“Novgorod” comes from the Old Church Slavonic Новъ and Городъ, and literally translates as “new city”. Although Veliky Novgorod means “Great New City”, the name is somewhat misleading as it is one of the most important historical cities in Russia. The historical importance of Veliky Novgorod was officially recognised in 1992 when it was granted the status of a UNESCO World Heritage Site. Visitors to the city can enjoy spectacular views of the Volkhov river and Lake Ilmen in the distance from the Kremlin walls. Major sights include the 11th century St. Sophia Cathedral, the Kremlin and the Museum of Wooden Architecture.
Veliky Novgorod was founded in 859 and holds such historical significance because each stage of its development coincides with the major periods of the foundation of the Russian state. It is thanks to Novgorodians that the Rurik dynasty was created because, in the early stages of Rus, Novgorodians invited the Scandinavian Prince Rurik to keep law and order in the city. In 882, Rurik’s successor, Oleg of Novgorod, conquered Kiev and founded the state of Kievan Rus.
The Novgorod Republic was created in 1136 when citizens rejected their prince Vsevolod Mstislavich. It was only at the end of the 15th Century that the Novgorod Republic was annexed to the Moscow Principality, thereby resulting in the united Russian state.
Things to see in Veliky Novgorod
A trip to Novgorod is not complete without a visit to the Kremlin. Walking over the bridge above a moat encircling the fortress, you certainly feel safe once you are inside the kremlin walls. Once inside, you will be struck by Russian sculptor Mikhail Mikeshin’s grand monument to the Millenium of Russia which celebrates Russia’s vast history. From Prince Rurik to Peter the Great, the monument represents different periods of history up until the first quarter of the 18th Century. It is fitting that this monument is situated in Novgorod which has played such a great role in the foundations of the Russian state. Opposite the monument stands St. Sophia’s Cathedral which was built in the 11th Century and is one of the earliest stone structures of Northern Russia. Inside the cathedral you can see the Icon of the Mother of the Sign which is believed to have miraculously saved Novgorod from an attack by the Suzdalians in 1196. I recommend that you climb the steps to walk along the top of the Kremlin walls to enjoy spectacular views of the city and the river Volkhov.
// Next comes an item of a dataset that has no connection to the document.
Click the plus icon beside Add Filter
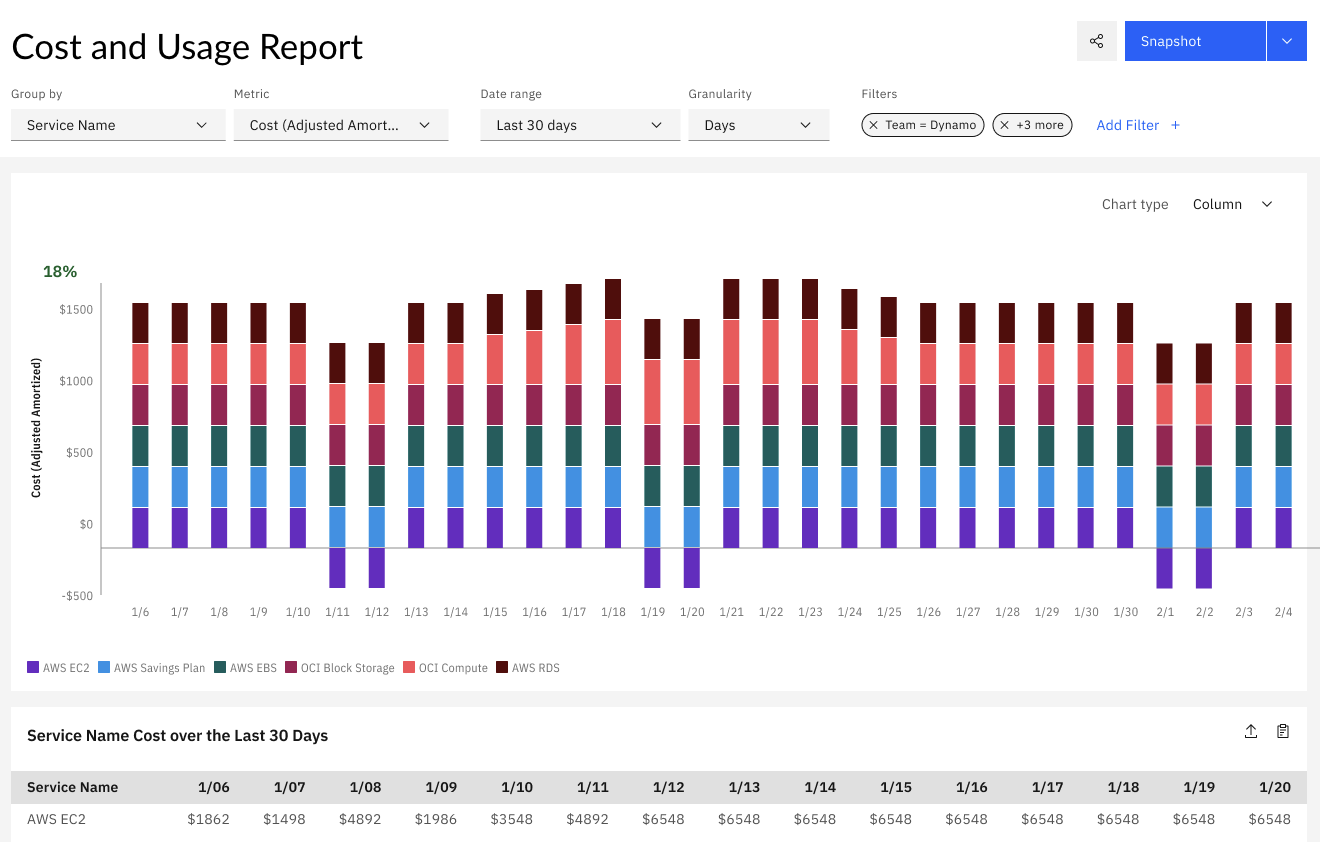Image resolution: width=1320 pixels, height=842 pixels. pos(1175,125)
In stark contrast with the grandeur of Novgorod’s Kremlin, the Musuem of Wooden Architecture built in 1964 gives visitors an interesting insight into the life of the peasantry. The museum contains over 20 buildings including a wooden church, houses and shops. You should not miss out on tasting the freshly brewed Kvas at the museum, (it’s definitely a highlight!)
There is no doubt that a trip to Veliky Novgorod will transport you back in time to the earliest stages of Russia’s history. So what are you waiting for?